A Convenient Blind Spot in a World of Woke Scolds
What I find truly fascinating is the sheer cognitive dissonance of it all. We live in a media landscape that will produce a thousand think-pieces about ableism in horror movies, asking questions like, Horror movies have an ableism problem. Isn’t it time we found new ‘monsters’? | Kathryn Bromwich. Seriously. There are ongoing, intense debates about how portraying a villain with facial scars is problematic, or how using disability as a shorthand for "creepy" is a harmful trope. The British Film Institute will literally refuse funding to films that feature scarred baddies.
And I get it. Those are valid conversations. But the scale is just… insane. Hollywood is like a homeowners' association meticulously debating the acceptable shade of beige for your mailbox while the house next door is a meth lab funded by the city council. The priorities are completely out of whack.

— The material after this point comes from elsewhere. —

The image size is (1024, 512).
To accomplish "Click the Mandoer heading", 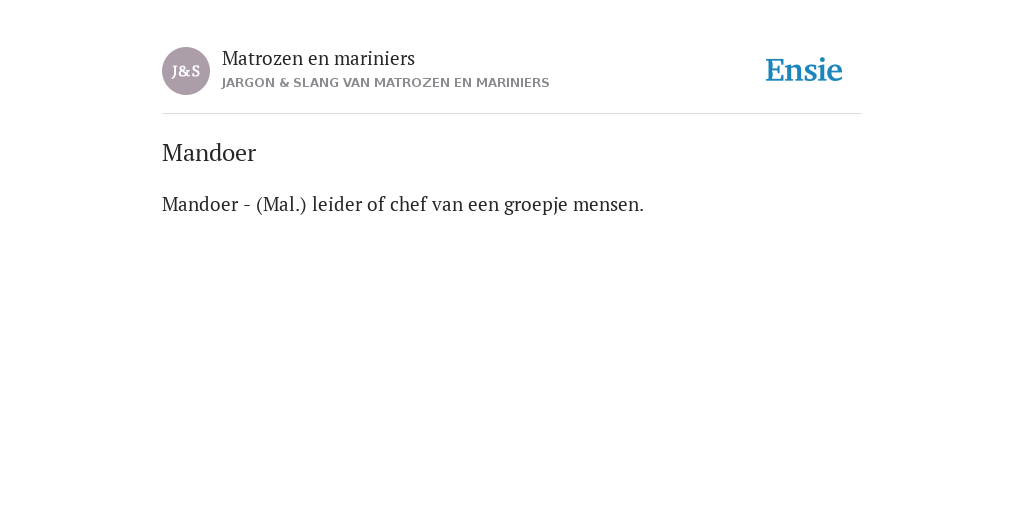I will [x=209, y=153].
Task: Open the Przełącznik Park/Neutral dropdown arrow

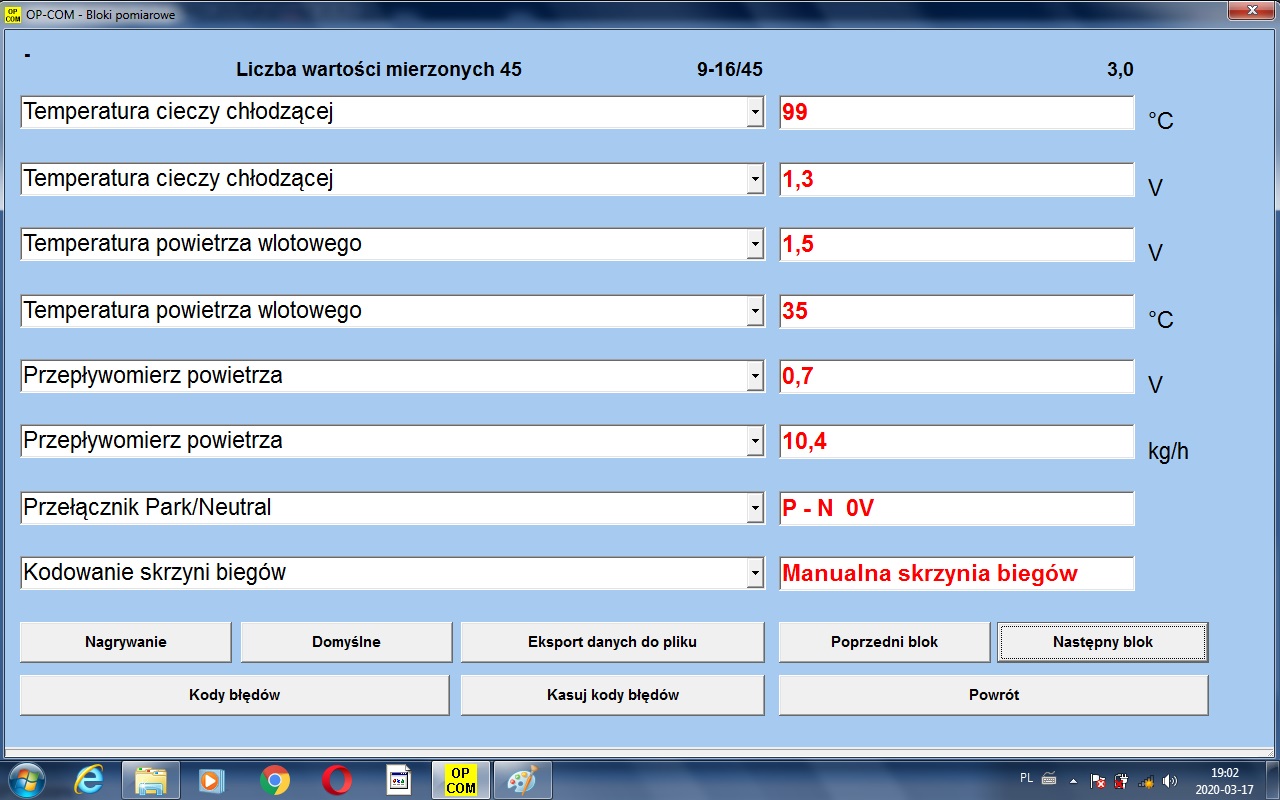Action: pyautogui.click(x=755, y=508)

We're supposed to wring our hands over whether the prosthetics on Nicolas Cage in Longlegs are offensive, yet a major European government can publicly fund a director mired in one of the most toxic and persistent scandals in modern film history, and it's just… a business deal? A tourism initiative? It’s a joke. It exposes the utter hypocrisy of so much of our cultural discourse.
This isn't to say those debates about representation are pointless. No, that's not right—they're important conversations to have. But the selective application of outrage is staggering. It tells you what the real rules are. Minor infractions against the new progressive orthodoxy will get you dragged online for weeks. But if you have enough prestige, or if you can offer a government a sweet enough deal to boost their tourism numbers, the bigger stuff just seems to... fade away. I wonder if the right-wing populist government in Madrid, run by Isabel Díaz Ayuso, sees this as a feature, not a bug. A way to stick it to the cultural elites they so despise.

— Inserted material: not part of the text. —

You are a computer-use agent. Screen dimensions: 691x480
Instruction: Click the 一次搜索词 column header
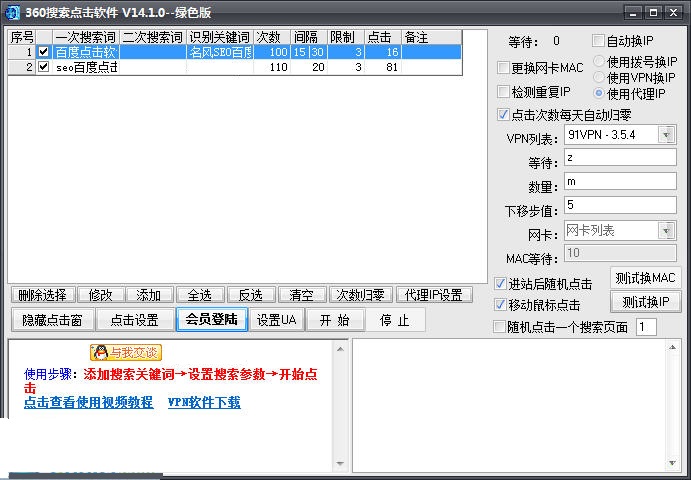pos(85,37)
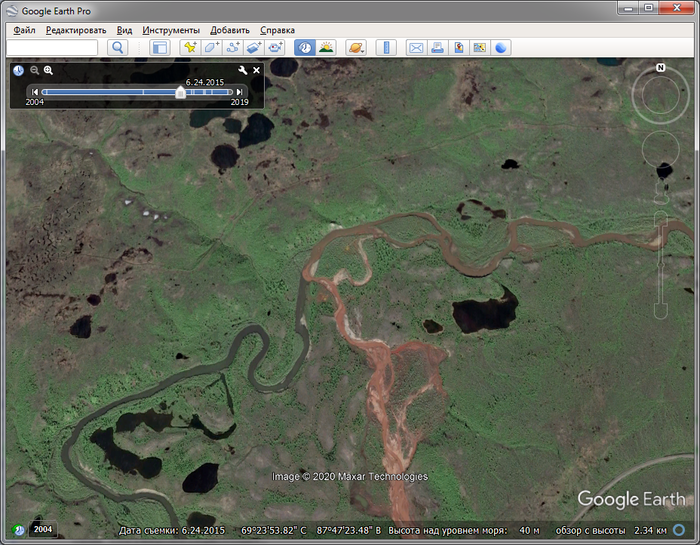Expand the Справка menu

click(277, 30)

Follow the Money, Not the Morals
At the end of the day, this whole thing is brutally, cynically simple. The Madrid government document justifying the expense noted that some of Allen’s past films brought in over $150 million. That's it. That's the whole story.
It reminds me of the Detroit Lions. Their front office has been dropping nearly a billion dollars to lock down their young stars, with a clear philosophy summed up by one columnist: Detroit Lions have it right: They'll keep paying young stars until 'we run out of money'. It's a refreshingly honest, if ruthless, admission of how the world works. Talent that produces results gets paid, period.
Is Madrid just applying the sports playbook to the film world? At least they’re being more honest than a Hollywood studio that would couch the same decision in empty platitudes about "second chances" and "the power of redemption." Madrid isn't pretending. They’re not championing free speech. They’re buying an asset they think will appreciate, and if that asset comes with some… baggage…
The real question is, will it even work? Is there a stampede of Allen fans just waiting to book flights to Spain? Or is this just a final, publicly funded European vacation for a director whose audience has either moved on or died out? We'll see. But my money is on a quiet, forgettable film that gets a polite clap at a film festival before disappearing, leaving Madrid taxpayers €1.5 million poorer and a whole lot of questions in its wake.
So We're Still Doing This, Huh?
Let's stop using the term "cancel culture." It's a myth. A bogeyman. It doesn't exist for the truly rich, the truly famous, or the truly useful. Woody Allen isn't "canceled." He just had to find new investors. And in a world where money always, always talks loudest, he did. It’s the oldest story there is. Some things never change.